The district court issued an extensive ruling denying Hongphakdy's motion in
which it thoroughly discussed the procedural history of the matter. Ultimately, the district
court concluded:
"The purpose of K.S.A. [2016 Supp.] 60-215 is to allow for the amendment of pleadings
in an existing matter prior to its conclusion, not afterwards. As a result, the Court does
not believe [Hongphakdy's motion] for relief and request to relate back that pleading to
his original 60-1507 [motion] filed herein is appropriate.
. . . .
"For these reasons, the Court does not believe that [Hongphakdy] is entitled to
amend his original pleading nearly four years following the receipt of the last mandate,
and almost five and a half years after the initial statute of limitations on the filing of a 60-
1507, to try and obtain the relief requested.
"Additionally, as the Court looks at the merits of the amended pleading . . . it's
clear that many of the errors alleged have previously been dealt with not only by the trial
court, but by the Kansas Court of Appeals. As a result, at least with respect to whether or
not the statute of limitations would prohibit it with relation back of a pleading, the Court
believes that there is insufficient basis here to find an issue of manifest injustice.

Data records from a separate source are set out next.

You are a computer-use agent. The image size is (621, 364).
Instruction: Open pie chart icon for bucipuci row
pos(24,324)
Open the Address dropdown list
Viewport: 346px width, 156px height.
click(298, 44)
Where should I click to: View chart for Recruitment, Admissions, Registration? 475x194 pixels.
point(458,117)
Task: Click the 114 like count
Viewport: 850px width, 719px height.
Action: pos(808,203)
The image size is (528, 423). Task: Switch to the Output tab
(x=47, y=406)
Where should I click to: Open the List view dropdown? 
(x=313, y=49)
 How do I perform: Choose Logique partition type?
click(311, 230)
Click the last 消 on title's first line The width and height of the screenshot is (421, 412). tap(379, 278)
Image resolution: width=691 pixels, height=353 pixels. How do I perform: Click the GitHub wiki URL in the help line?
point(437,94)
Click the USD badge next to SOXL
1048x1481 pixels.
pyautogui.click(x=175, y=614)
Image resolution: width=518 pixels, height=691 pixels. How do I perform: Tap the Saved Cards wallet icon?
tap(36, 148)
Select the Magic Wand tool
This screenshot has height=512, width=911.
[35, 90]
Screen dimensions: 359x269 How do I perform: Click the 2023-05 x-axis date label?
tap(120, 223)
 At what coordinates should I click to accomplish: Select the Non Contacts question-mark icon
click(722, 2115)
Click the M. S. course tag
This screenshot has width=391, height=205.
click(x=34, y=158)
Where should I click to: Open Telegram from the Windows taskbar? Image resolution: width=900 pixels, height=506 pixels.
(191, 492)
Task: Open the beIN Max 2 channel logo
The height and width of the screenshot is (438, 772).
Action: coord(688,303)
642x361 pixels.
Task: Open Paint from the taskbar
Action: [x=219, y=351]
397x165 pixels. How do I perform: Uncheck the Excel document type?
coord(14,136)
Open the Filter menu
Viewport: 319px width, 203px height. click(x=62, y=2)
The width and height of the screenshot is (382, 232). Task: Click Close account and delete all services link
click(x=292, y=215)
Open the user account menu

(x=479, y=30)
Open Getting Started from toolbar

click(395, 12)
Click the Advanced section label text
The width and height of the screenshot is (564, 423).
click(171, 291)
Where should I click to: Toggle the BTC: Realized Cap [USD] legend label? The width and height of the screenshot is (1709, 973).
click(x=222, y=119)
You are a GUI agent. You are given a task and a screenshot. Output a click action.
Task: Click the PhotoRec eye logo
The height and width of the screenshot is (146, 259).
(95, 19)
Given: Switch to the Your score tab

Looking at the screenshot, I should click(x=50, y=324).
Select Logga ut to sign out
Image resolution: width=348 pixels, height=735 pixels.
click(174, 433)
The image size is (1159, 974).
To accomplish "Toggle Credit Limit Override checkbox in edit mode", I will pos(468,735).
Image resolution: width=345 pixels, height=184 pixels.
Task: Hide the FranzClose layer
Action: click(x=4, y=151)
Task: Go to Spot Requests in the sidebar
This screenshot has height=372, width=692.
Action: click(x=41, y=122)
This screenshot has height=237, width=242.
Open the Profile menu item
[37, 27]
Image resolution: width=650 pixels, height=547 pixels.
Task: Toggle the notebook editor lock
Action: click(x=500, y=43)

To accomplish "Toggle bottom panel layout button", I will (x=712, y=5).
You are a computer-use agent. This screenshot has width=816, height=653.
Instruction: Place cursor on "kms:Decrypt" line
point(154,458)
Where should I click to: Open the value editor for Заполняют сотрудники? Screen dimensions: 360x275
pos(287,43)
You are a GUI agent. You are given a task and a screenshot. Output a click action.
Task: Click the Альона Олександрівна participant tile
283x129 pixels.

"That being said, the Court at this point is simply denying the defendant's motion
and request to relate back his present pleading to his prior 60-1507 in this matter. Should
the defendant wish to file a subsequent 60-1507, he may attempt to do so. However, it
would still be subject to the provisions of K.S.A. 60-1507(c) and (f) dealing with both
successive motions and the time limitations previously discussed herein."
Hongphakdy filed a motion for reconsideration. The district court denied his
motion.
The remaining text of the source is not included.